Do that and UVA in-state tuition will likely go up. Can't have it both ways, lower instate tuition and more instate students. OOS students help keep tuition "lower" for instate students. All part of a formula.
Nope, we could have more taxpayer funding.
Anonymous wrote:Anonymous wrote:I am surprised at the higher admit rate than a number of other schools. University of Richmond has essentially the same admit rate. Schools like Colgate, Vassar and Lehigh have lower admit rates.
https://www.collegekickstart.com/blog/item/class-of-2023-admission-results
UVA’s applicants are very self-selected v. those privates. Your public high school counselor won’t support your app to UVA if they know you don’t have a shot.
Anonymous wrote:This speaks for itself
Anonymous wrote:Anonymous wrote:Anonymous wrote:Anonymous wrote:Anonymous wrote:Anonymous wrote:I think that yield rate puts UVA easily within the top 25 of the country. I do not think UVA exercises yield protection.
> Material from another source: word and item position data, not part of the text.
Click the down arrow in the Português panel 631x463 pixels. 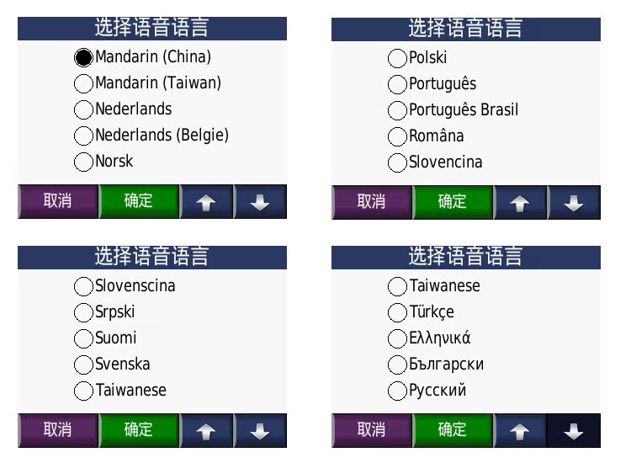point(574,203)

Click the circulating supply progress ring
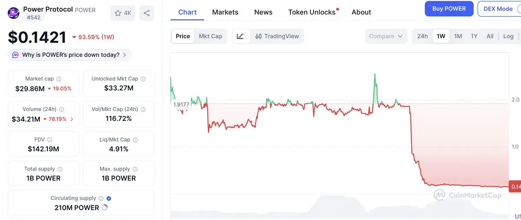104,208
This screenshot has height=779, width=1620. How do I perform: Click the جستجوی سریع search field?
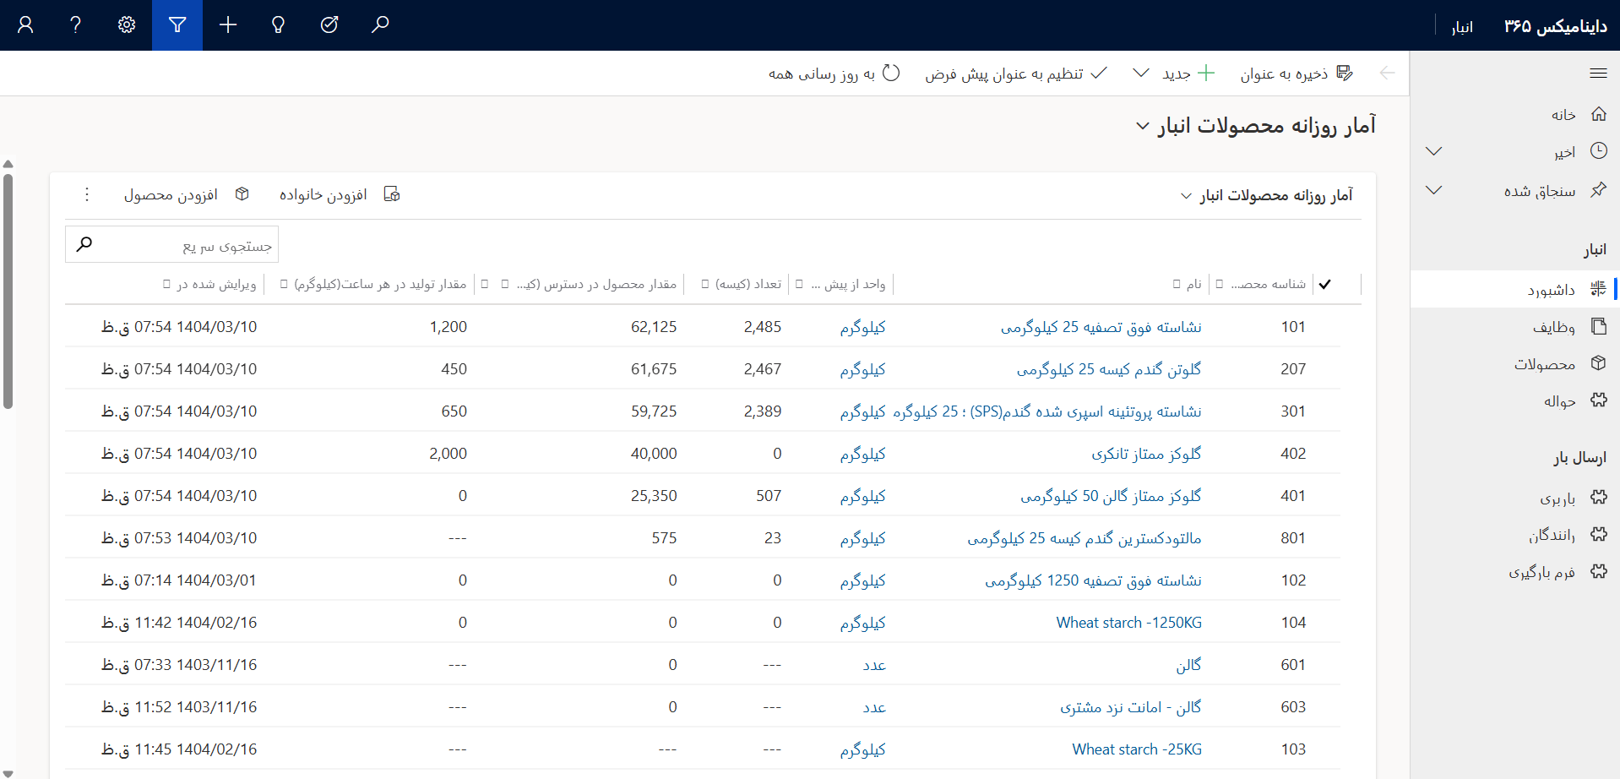click(186, 245)
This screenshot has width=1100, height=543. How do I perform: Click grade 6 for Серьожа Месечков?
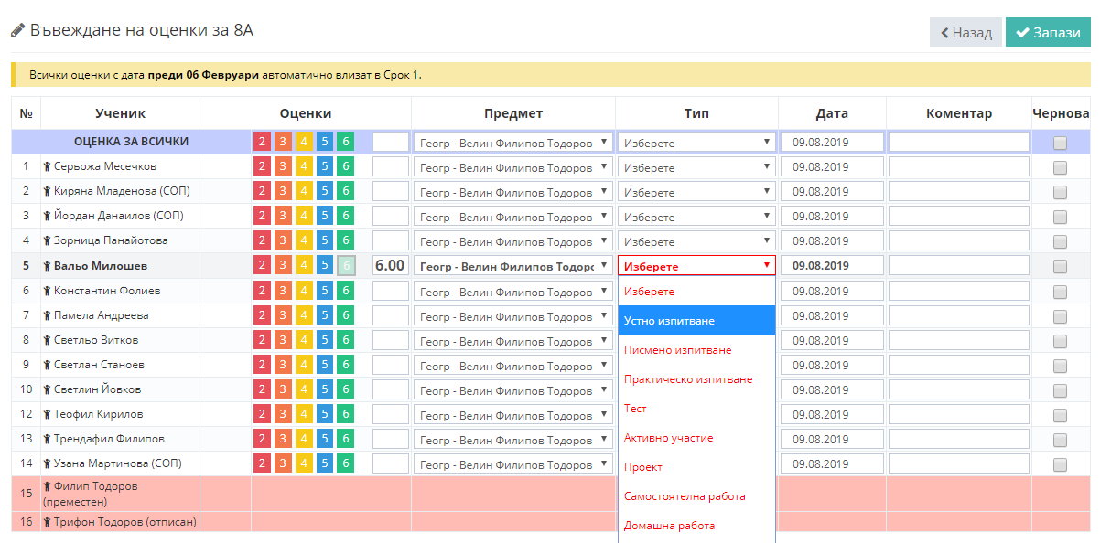point(345,166)
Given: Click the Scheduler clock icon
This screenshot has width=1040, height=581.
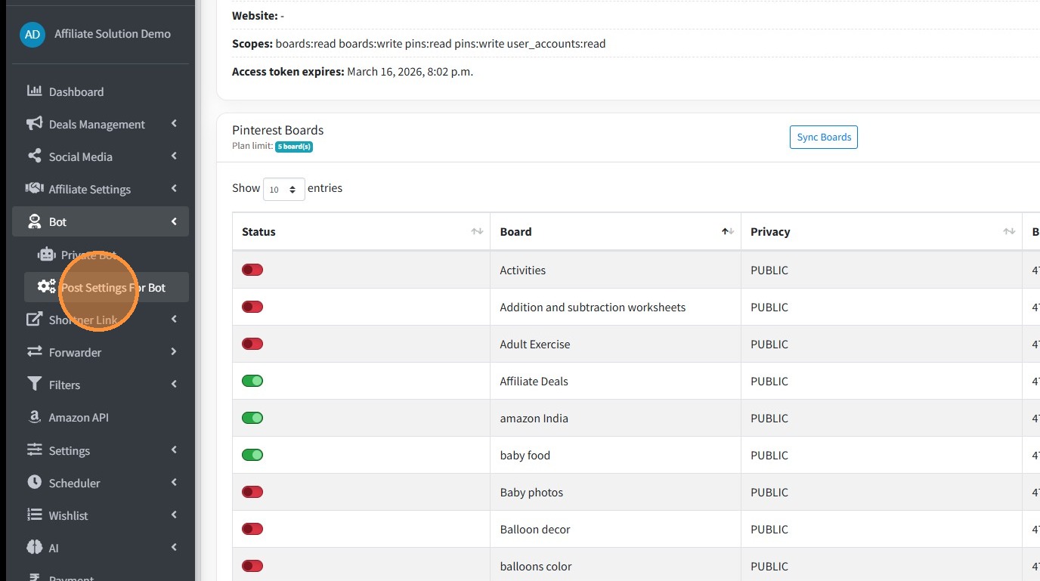Looking at the screenshot, I should tap(34, 483).
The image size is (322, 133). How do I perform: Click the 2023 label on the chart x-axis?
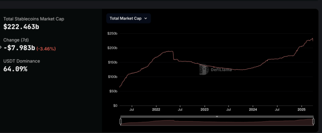(x=204, y=109)
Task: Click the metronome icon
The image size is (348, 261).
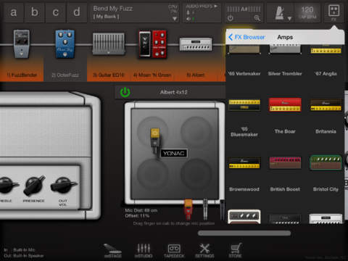Action: pyautogui.click(x=279, y=12)
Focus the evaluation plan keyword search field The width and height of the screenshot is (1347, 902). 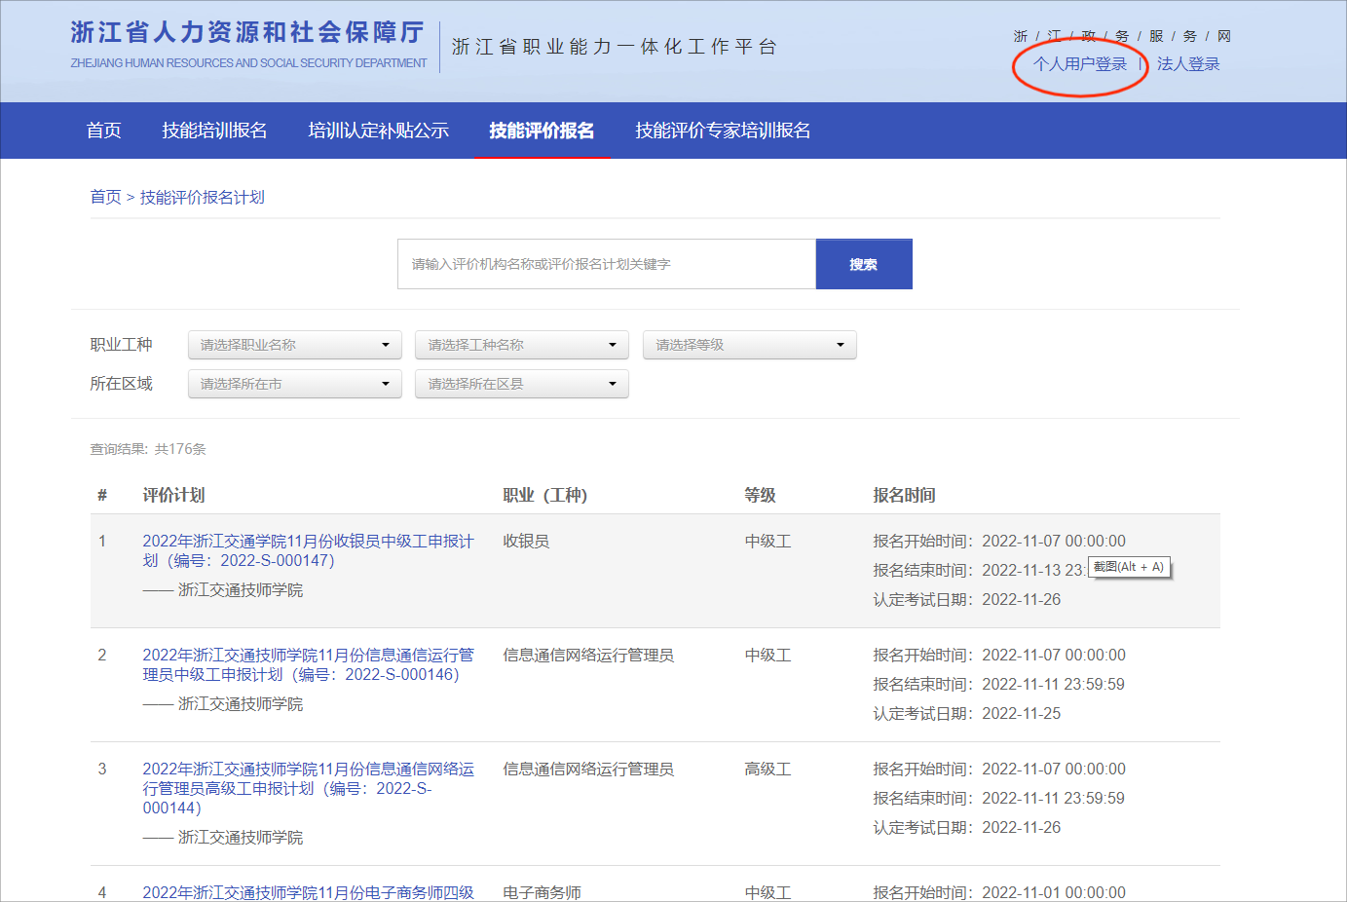point(606,264)
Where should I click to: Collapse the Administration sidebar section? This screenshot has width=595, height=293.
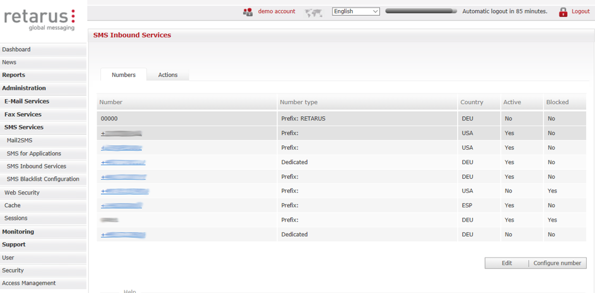(24, 88)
It doesn't need to do so.
And no dog in this fight. Not an alum and no kid there.
I haven't seen any claims that UVA yield protects--the only public VA u that people make that claim is VT (and there's some evidence for that--but it's more like yield protection due to settings on its enrollment management algorithm rather than someone in admissions actively saying 'this high stats kid isn't going to really come here')
And Tim Sands wants it to yield protect to raise the numbers of first generation, URM and underrepresented minorities to 40% of school population which he's done The questionis wehtheror not the only polytechnic public school in the commonwealth should be doing that.
Tim Sands earned his MS and Ph.D from Berkeley.
It should come as no surprise he is trying to implement extreme left wing / social justice policies at Virginia Tech.
Why was this radical chosen at VT’s president??
Tim Sands alone is not responsible for the propaganda / shift leftward, at VT and on other college campuses, but he certainly backs things like this:
https://thefederalist.com/2019/08/14/sons-freshman-orientation-virginia-tech-full-leftist-propaganda/
Yes, he is! He made it a mission statement years ago to make VT 40% URM and underserved students by 2022 and he succeeded. OK. Why is the ONLY polytechnic PUBLIC school in the Commonwealth engaging in social engineering? I say let the privates do that. I want to see my tax dollars at work.